• [What is expected]: Please keep the pictures out and write out exactly the lines from the first in the data below through the one containing "Given: Click the", both included.

(Stored records)
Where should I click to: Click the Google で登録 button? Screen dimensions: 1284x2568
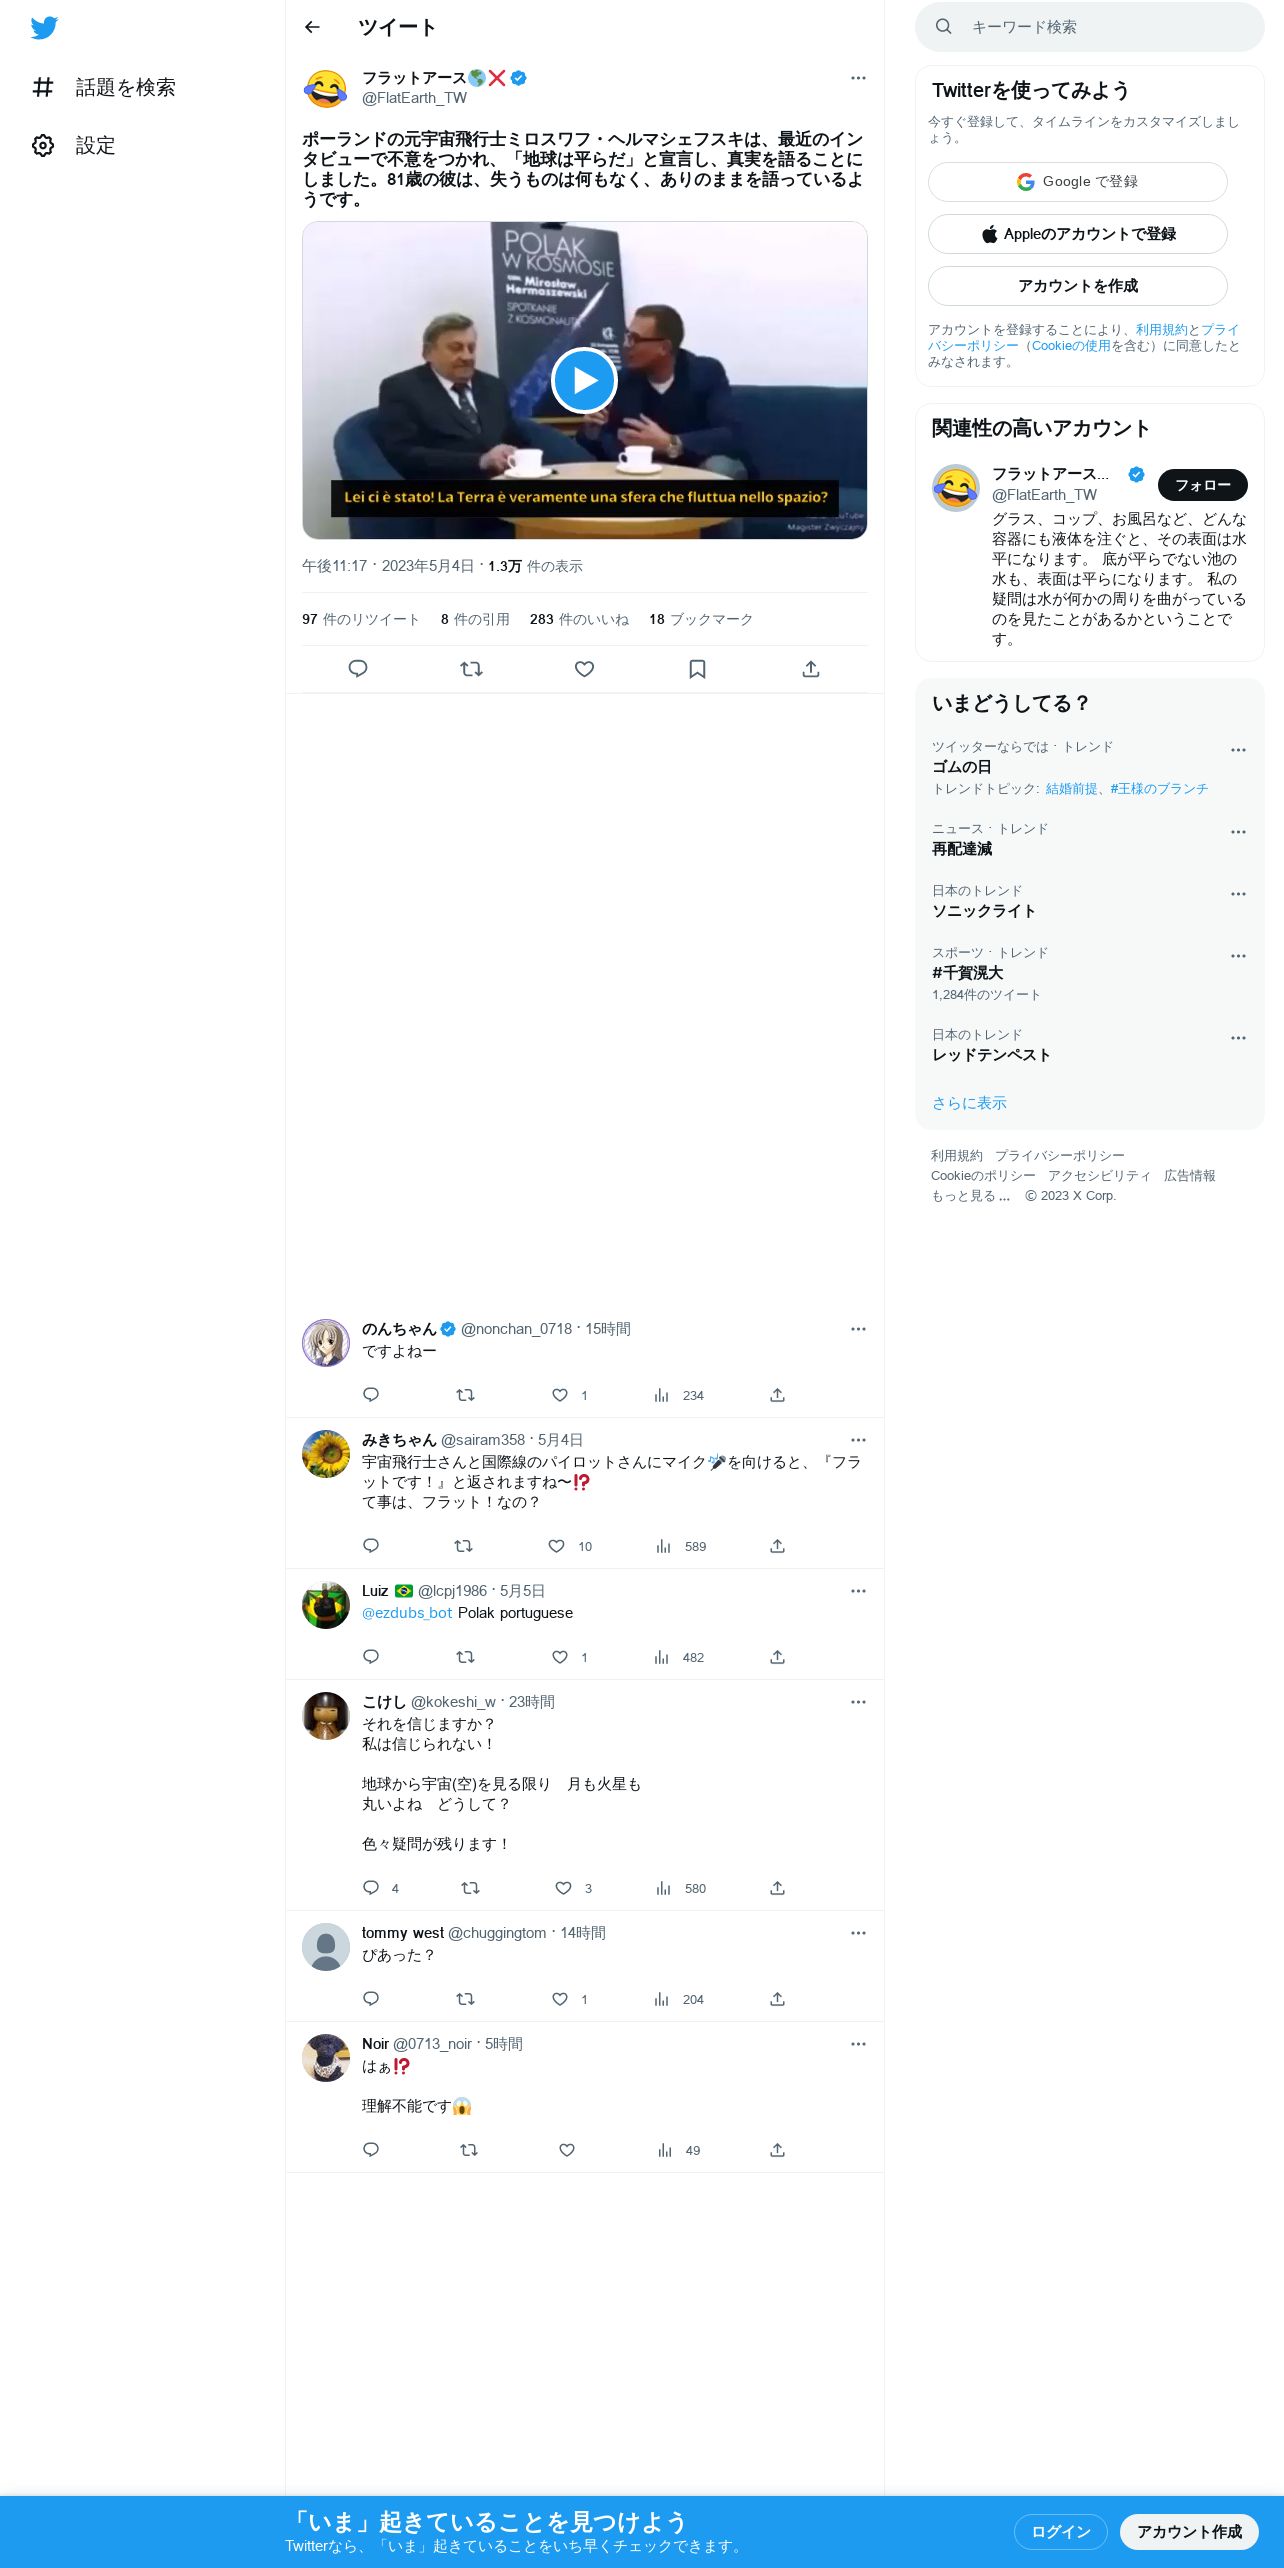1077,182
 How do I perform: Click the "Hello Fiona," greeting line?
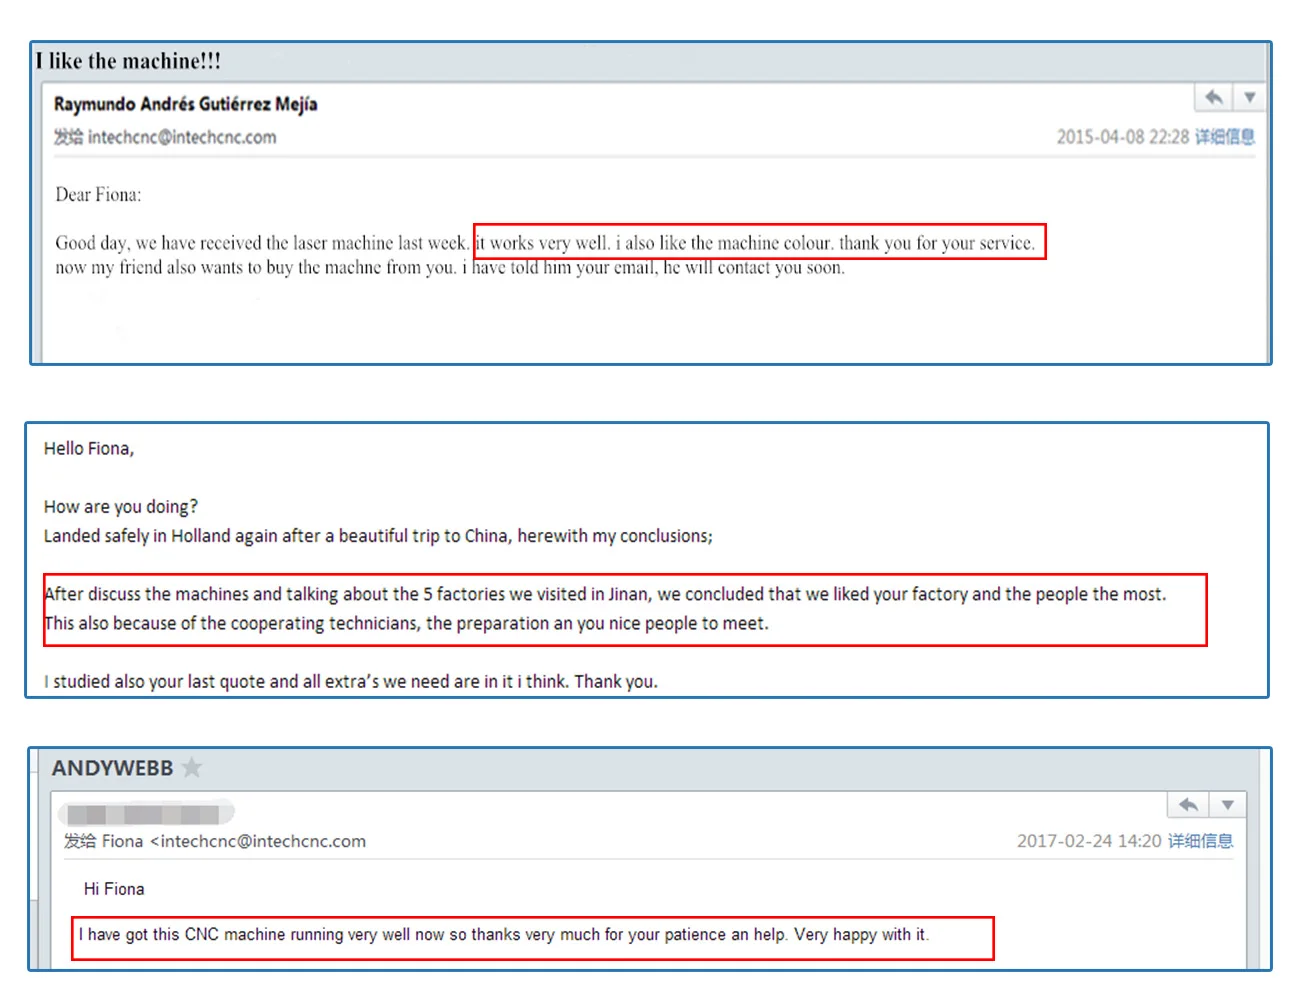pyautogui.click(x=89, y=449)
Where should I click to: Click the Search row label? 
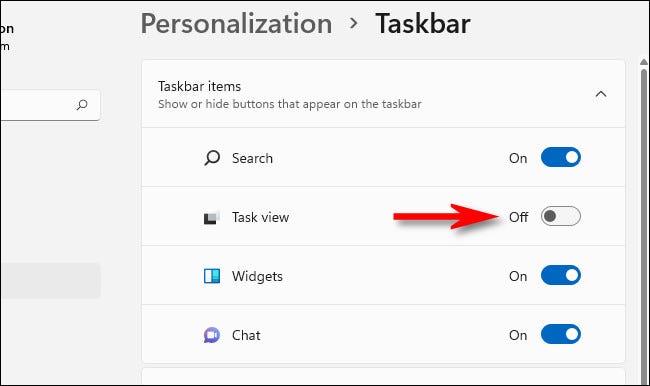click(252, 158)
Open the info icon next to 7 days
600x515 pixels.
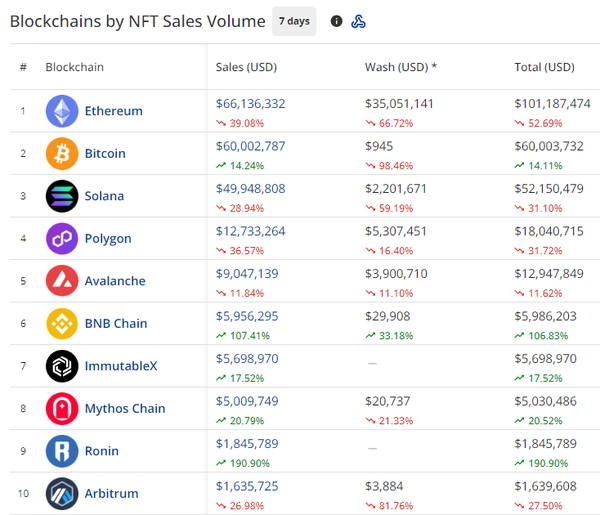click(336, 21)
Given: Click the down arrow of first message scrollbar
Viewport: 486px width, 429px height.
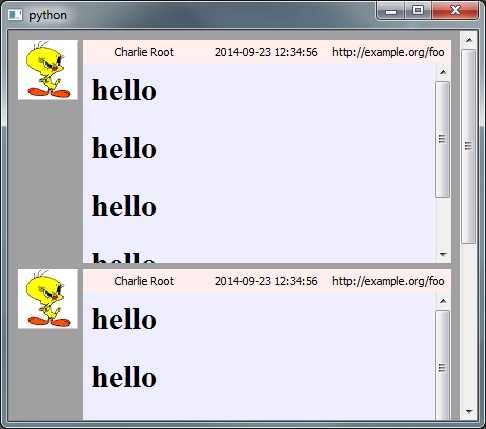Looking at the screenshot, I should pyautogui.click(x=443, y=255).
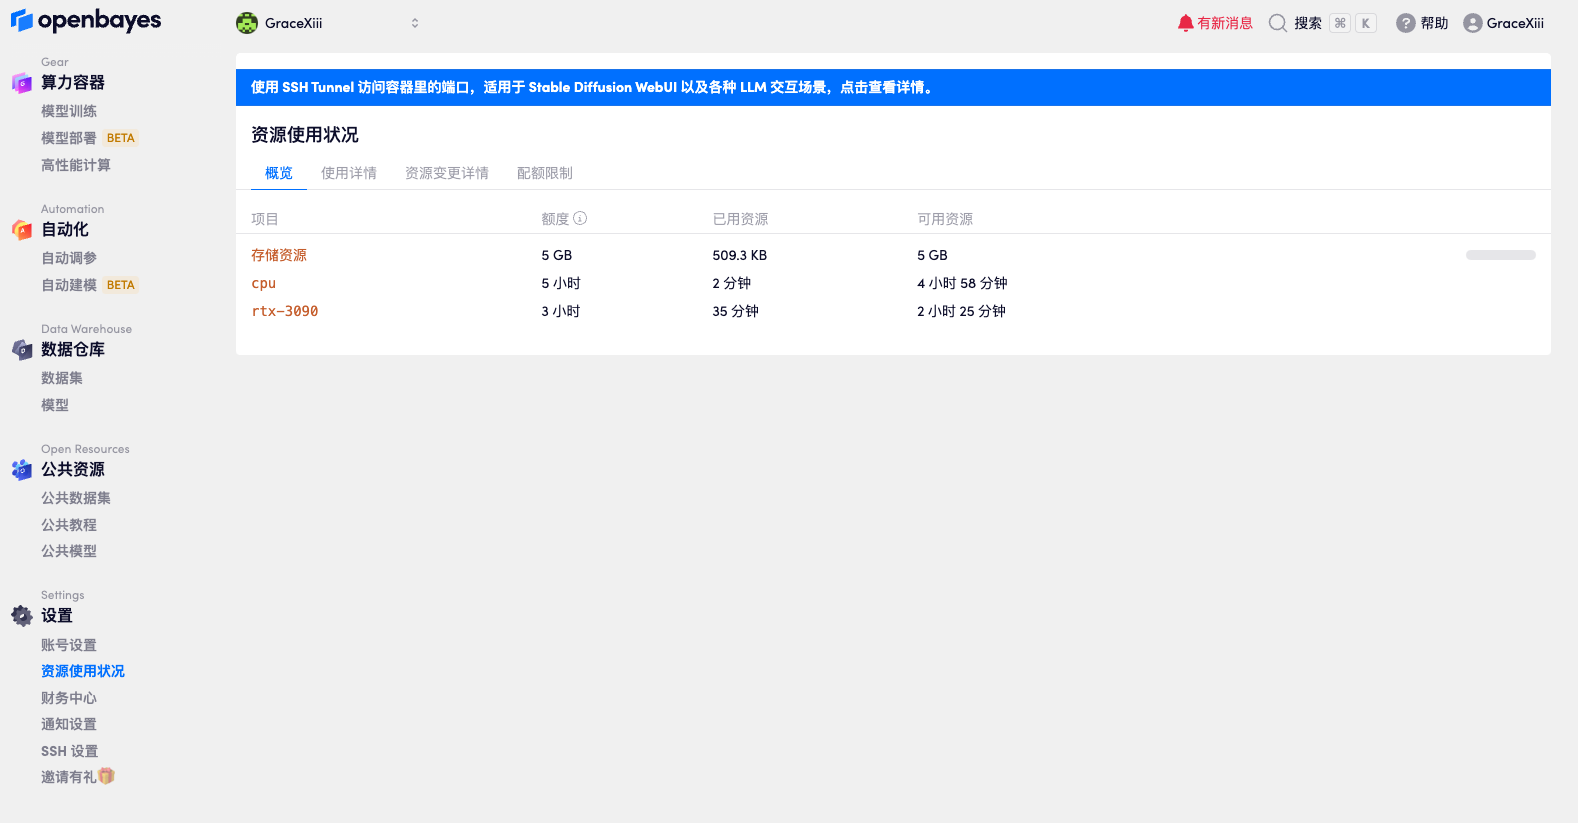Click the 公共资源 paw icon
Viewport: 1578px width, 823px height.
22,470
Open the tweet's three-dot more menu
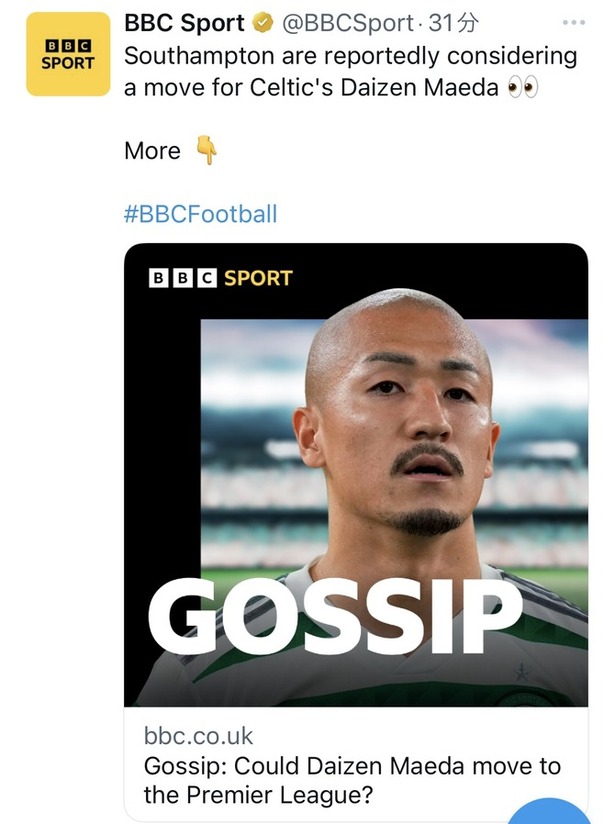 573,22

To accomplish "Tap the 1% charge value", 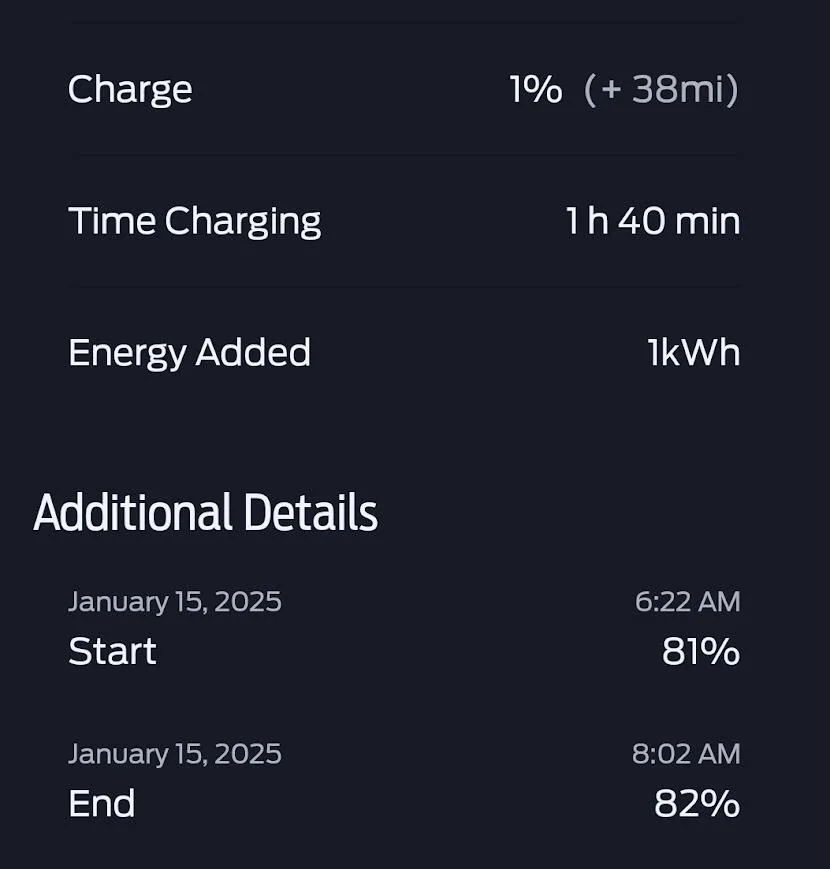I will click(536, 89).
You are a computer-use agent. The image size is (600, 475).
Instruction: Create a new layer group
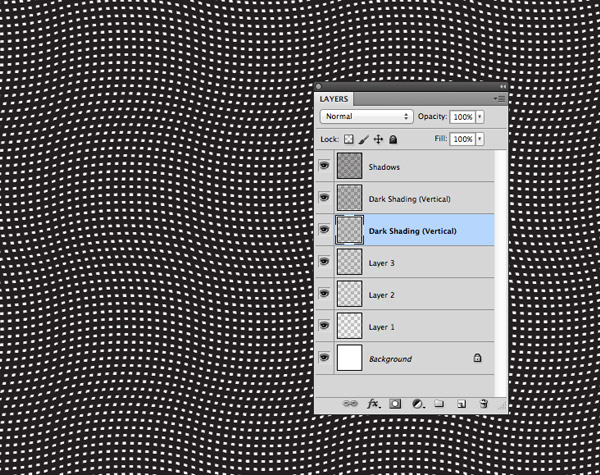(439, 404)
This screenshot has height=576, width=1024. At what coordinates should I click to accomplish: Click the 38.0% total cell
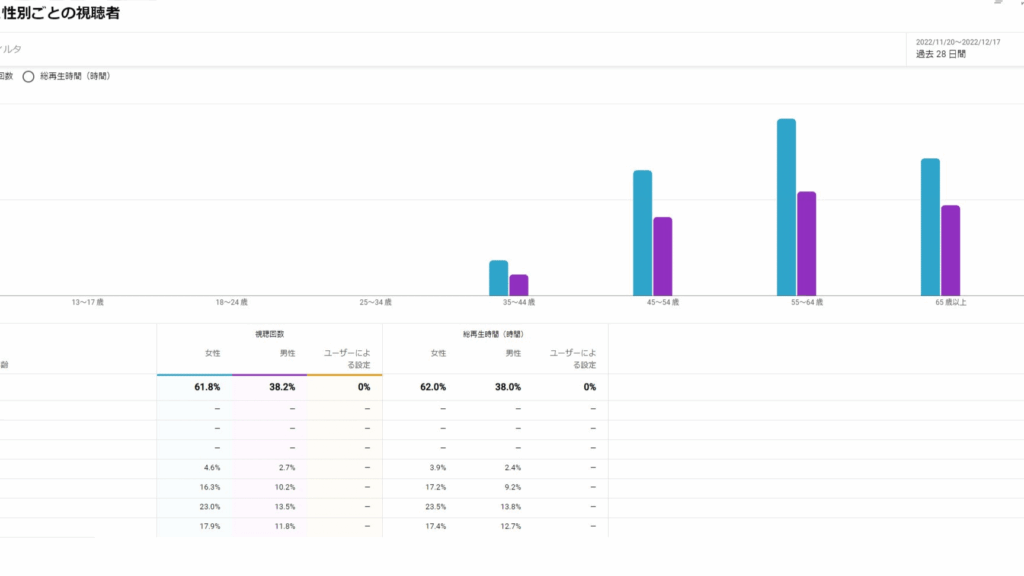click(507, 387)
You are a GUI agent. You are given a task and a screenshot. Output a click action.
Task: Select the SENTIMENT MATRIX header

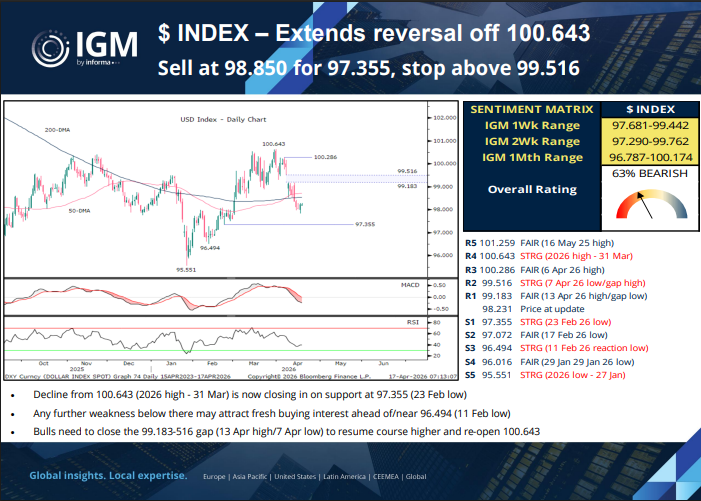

• [Reply to the exercise]:
Where should I click to: Click the Google で登録 button? Screen dimensions: 1284x2568
1077,182
 How do I perform: Click the "Hello Fiona," greeting line?
pyautogui.click(x=89, y=449)
Where should I click to: Click the Search row label? 
click(252, 158)
Open the info icon next to 7 days
600x515 pixels.
click(336, 21)
Given: Click the down arrow of first message scrollbar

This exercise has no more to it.